**WHAT YOU NEED TO DO**
Answer these questions using the cfe-dev post on optimizer performance:
(a) Which compiler had the shortest absolute runtime in the comparison table, and what was that time?
(b) Which instruction identifies the two inner loops of interest in test.s?
(c) What version does the clang --version output report?

[SOURCE start]

[cfe-dev] food for optimizer developers

Wed Aug 11 03:18:20 PDT 2010

Douglas Gregor wrote:

>>> I wrote a Fortran to C++ conversion program that I used to convert selected
>>> LAPACK sources. Comparing runtimes with different compilers I get:
>>> 
>>>                        absolute  relative
>>> ifort 11.1.072             1.790s     1.00
>>> gfortran 4.4.4             2.470s     1.38
>>> g++ 4.4.4                  2.922s     1.63
>>> clang++ 2.8 (trunk 108205) 6.487s     3.62
>> 
>>> - Why is the code generated by clang++ so much slower than the g++ code?
>> 
>> A "hot spot" in your benchmark dsyev_test.cpp is this loop in dlasr()
>> 
>> FEM_DO(i, 1, m) {
>>   temp = a(i, j + 1);
>>   a(i, j + 1) = ctemp * temp - stemp * a(i, j);
>>   a(i, j) = stemp * temp + ctemp * a(i, j);
>> }
>> 
>> For the loop body, g++ (4.2) emits unsurprising code.
>> 

>> clang++ (2.8) misses major optimizations accessing the 'a' array, and makes no less than 3 laborious address calculations.
>> 

>> Presumably clang++, in its present state of development, is not smart enough to notice the underlying simple sequential access pattern, when the array is declared
>> arr_ref<double, 2> a
> 
> This would make a *wonderful* bug report against the LLVM optimizer... http://llvm.org/bugs/ :)

I believe that would require the cooperation of the OP, because it is his Fortran -> C++ converter. Are you interested, Ralf?
I've started the ball rolling with a much reduced test case.

cat test.cpp
/*
 Background:
 <http://lists.cs.uiuc.edu/pipermail/cfe-dev/2010-August/010258.html>

 Relevant files, including benchmark dsyev_test.cpp:
 <http://cci.lbl.gov/lapack_fem/>

 This file (test.cpp) is a reduced case of dsyev_test.cpp.
 It sheds light on the performance issue with clang++.

 $ clang++ -c -I. -O3 test.cpp -save-temps

 Examine test.s, in which the two inner loops of interest
 are easily identified by their 'subsd' instruction.
 Contrary to expectation, assembly code for loops A and B 
 is different. Loop B contains laborious and redundant 
 address calculations.

 clang --version
 clang version 2.8 (trunk 110653)

 By contrast, g++ (4.2) emits identical assembler for loops A and B.
 */

#include <fem/major_types.hpp>

namespace lapack_dsyev_fem {

  using namespace fem::major_types;

  void
  test(
     int x,
     int const& m,
     int const& n,
     arr_cref<double> c,
     arr_cref<double> s,
     arr_ref<double, 2> a,
     int const& lda)

[SOURCE end]
[MATERIAL SHOWN start]

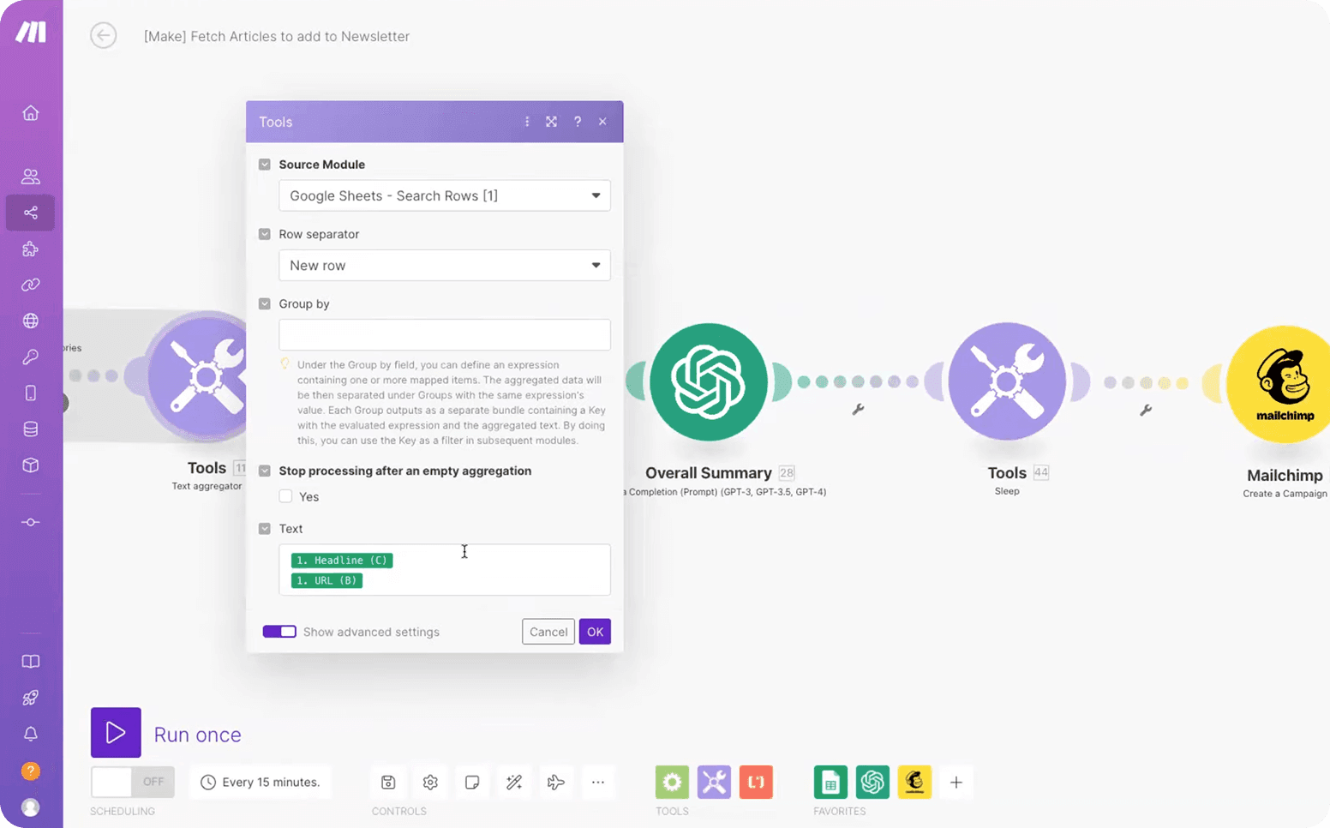Select the Mailchimp Create a Campaign module

(x=1282, y=384)
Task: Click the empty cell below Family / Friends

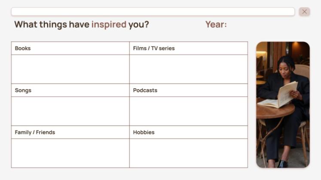Action: point(70,153)
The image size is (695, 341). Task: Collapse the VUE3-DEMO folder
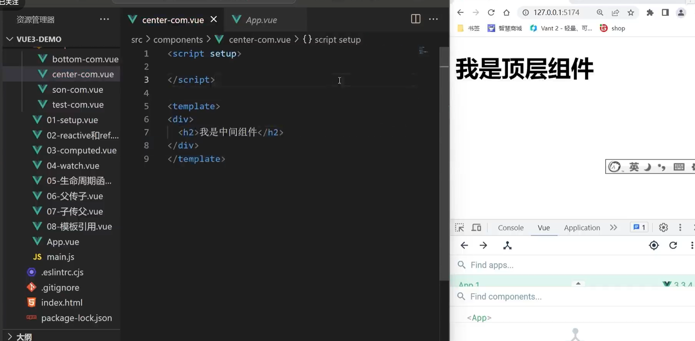9,39
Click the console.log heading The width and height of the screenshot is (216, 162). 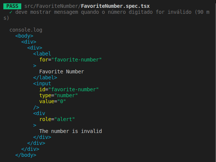26,30
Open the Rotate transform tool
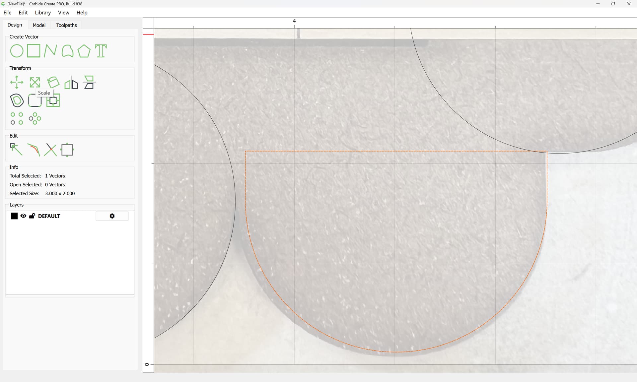This screenshot has height=382, width=637. point(53,82)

[MATERIAL SHOWN end]

**SOLVED PROBLEM**
(a) ifort 11.1.072, with 1.790s.
(b) The 'subsd' instruction.
(c) clang version 2.8 (trunk 110653).